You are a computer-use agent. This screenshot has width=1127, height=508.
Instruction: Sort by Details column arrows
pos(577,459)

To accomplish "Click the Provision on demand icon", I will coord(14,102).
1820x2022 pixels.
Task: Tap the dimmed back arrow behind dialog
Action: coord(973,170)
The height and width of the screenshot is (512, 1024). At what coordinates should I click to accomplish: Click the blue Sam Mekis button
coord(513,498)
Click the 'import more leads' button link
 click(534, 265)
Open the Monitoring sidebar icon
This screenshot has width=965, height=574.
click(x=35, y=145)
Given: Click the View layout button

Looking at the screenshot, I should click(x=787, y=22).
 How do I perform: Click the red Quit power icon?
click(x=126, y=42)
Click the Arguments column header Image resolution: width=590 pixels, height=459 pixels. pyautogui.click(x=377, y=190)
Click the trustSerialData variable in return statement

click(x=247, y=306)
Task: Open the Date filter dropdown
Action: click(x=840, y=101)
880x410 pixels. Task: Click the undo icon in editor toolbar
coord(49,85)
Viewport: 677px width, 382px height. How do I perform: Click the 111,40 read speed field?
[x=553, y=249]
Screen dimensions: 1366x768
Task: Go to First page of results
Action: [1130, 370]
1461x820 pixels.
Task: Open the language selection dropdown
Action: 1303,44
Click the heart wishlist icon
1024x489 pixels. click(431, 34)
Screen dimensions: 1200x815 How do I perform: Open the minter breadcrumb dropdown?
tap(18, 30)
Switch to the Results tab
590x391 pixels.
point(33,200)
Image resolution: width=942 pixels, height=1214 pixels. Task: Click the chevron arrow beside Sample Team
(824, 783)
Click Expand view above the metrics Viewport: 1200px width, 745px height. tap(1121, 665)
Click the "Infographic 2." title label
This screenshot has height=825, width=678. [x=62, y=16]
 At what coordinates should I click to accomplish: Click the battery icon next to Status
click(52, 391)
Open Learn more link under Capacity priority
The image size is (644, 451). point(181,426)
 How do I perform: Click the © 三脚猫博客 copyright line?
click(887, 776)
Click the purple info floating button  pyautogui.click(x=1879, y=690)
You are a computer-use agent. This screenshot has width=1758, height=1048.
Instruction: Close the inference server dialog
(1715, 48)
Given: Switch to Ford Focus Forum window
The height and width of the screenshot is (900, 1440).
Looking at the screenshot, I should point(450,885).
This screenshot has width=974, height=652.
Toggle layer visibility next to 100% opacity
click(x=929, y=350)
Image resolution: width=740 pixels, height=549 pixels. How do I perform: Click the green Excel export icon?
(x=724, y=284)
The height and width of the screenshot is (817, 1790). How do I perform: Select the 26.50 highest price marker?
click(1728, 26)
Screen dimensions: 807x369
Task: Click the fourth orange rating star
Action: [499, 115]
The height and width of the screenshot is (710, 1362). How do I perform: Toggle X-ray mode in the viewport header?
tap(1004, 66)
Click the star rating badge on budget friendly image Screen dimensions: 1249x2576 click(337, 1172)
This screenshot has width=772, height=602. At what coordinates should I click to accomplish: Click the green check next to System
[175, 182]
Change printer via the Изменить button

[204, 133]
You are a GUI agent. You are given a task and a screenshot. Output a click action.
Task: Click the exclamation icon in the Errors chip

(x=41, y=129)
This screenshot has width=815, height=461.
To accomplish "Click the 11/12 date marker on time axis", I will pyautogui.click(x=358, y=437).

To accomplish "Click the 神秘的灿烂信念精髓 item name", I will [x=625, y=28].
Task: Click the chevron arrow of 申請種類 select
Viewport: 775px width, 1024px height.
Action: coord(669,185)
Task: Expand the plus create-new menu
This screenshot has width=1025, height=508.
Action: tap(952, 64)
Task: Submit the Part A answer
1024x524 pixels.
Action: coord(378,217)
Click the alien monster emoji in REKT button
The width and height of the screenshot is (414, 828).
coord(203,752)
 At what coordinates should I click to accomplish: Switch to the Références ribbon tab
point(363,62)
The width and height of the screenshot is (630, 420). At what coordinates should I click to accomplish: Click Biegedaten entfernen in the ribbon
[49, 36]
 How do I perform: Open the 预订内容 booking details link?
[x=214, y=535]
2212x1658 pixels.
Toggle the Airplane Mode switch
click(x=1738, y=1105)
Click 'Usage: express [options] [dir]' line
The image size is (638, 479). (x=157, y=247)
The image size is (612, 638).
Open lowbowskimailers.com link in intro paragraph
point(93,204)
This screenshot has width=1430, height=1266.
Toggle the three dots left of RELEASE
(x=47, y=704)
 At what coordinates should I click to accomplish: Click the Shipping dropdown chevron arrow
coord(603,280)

══════

EXERCISE REQUIREMENTS => Could you restate all of the lines above without altering a single word?

RESPONSE TO THE TASK =>
You are a computer-use agent. This screenshot has width=1127, height=508.
Instruction: Sort by Details column arrows
pos(577,459)

To accomplish "Click the Provision on demand icon", I will coord(14,102).
1820x2022 pixels.
Task: Tap the dimmed back arrow behind dialog
Action: coord(973,170)
The height and width of the screenshot is (512, 1024). At what coordinates should I click to accomplish: Click the blue Sam Mekis button
coord(513,498)
Click the 'import more leads' button link
 click(534, 265)
Open the Monitoring sidebar icon
This screenshot has width=965, height=574.
click(x=35, y=145)
Given: Click the View layout button

Looking at the screenshot, I should click(x=787, y=22).
 How do I perform: Click the red Quit power icon?
click(x=126, y=42)
Click the Arguments column header Image resolution: width=590 pixels, height=459 pixels. pyautogui.click(x=377, y=190)
Click the trustSerialData variable in return statement

click(x=247, y=306)
Task: Open the Date filter dropdown
Action: click(x=840, y=101)
880x410 pixels. Task: Click the undo icon in editor toolbar
coord(49,85)
Viewport: 677px width, 382px height. How do I perform: Click the 111,40 read speed field?
[x=553, y=249]
Screen dimensions: 1366x768
Task: Go to First page of results
Action: [1130, 370]
1461x820 pixels.
Task: Open the language selection dropdown
Action: 1303,44
Click the heart wishlist icon
1024x489 pixels. click(431, 34)
Screen dimensions: 1200x815 How do I perform: Open the minter breadcrumb dropdown?
tap(18, 30)
Switch to the Results tab
590x391 pixels.
point(33,200)
Image resolution: width=942 pixels, height=1214 pixels. Task: Click the chevron arrow beside Sample Team
(824, 783)
Click Expand view above the metrics Viewport: 1200px width, 745px height. tap(1121, 665)
Click the "Infographic 2." title label
This screenshot has height=825, width=678. [x=62, y=16]
 At what coordinates should I click to accomplish: Click the battery icon next to Status
click(52, 391)
Open Learn more link under Capacity priority
The image size is (644, 451). point(181,426)
 How do I perform: Click the © 三脚猫博客 copyright line?
click(887, 776)
Click the purple info floating button  pyautogui.click(x=1879, y=690)
You are a computer-use agent. This screenshot has width=1758, height=1048.
Instruction: Close the inference server dialog
(1715, 48)
Given: Switch to Ford Focus Forum window
The height and width of the screenshot is (900, 1440).
Looking at the screenshot, I should point(450,885).
This screenshot has width=974, height=652.
Toggle layer visibility next to 100% opacity
click(x=929, y=350)
Image resolution: width=740 pixels, height=549 pixels. How do I perform: Click the green Excel export icon?
(x=724, y=284)
The height and width of the screenshot is (817, 1790). How do I perform: Select the 26.50 highest price marker?
click(1728, 26)
Screen dimensions: 807x369
Task: Click the fourth orange rating star
Action: [499, 115]
The height and width of the screenshot is (710, 1362). How do I perform: Toggle X-ray mode in the viewport header?
tap(1004, 66)
Click the star rating badge on budget friendly image Screen dimensions: 1249x2576 click(337, 1172)
This screenshot has width=772, height=602. At what coordinates should I click to accomplish: Click the green check next to System
[175, 182]
Change printer via the Изменить button

[204, 133]
You are a GUI agent. You are given a task and a screenshot. Output a click action.
Task: Click the exclamation icon in the Errors chip

(x=41, y=129)
This screenshot has width=815, height=461.
To accomplish "Click the 11/12 date marker on time axis", I will pyautogui.click(x=358, y=437).

To accomplish "Click the 神秘的灿烂信念精髓 item name", I will [x=625, y=28].
Task: Click the chevron arrow of 申請種類 select
Viewport: 775px width, 1024px height.
Action: coord(669,185)
Task: Expand the plus create-new menu
This screenshot has width=1025, height=508.
Action: tap(952, 64)
Task: Submit the Part A answer
1024x524 pixels.
Action: coord(378,217)
Click the alien monster emoji in REKT button
The width and height of the screenshot is (414, 828).
coord(203,752)
 At what coordinates should I click to accomplish: Switch to the Références ribbon tab
point(363,62)
The width and height of the screenshot is (630, 420). At what coordinates should I click to accomplish: Click Biegedaten entfernen in the ribbon
[49, 36]
 How do I perform: Open the 预订内容 booking details link?
[x=214, y=535]
2212x1658 pixels.
Toggle the Airplane Mode switch
click(x=1738, y=1105)
Click 'Usage: express [options] [dir]' line
The image size is (638, 479). (x=157, y=247)
The image size is (612, 638).
Open lowbowskimailers.com link in intro paragraph
point(93,204)
This screenshot has width=1430, height=1266.
Toggle the three dots left of RELEASE
(x=47, y=704)
 At what coordinates should I click to accomplish: Click the Shipping dropdown chevron arrow
coord(603,280)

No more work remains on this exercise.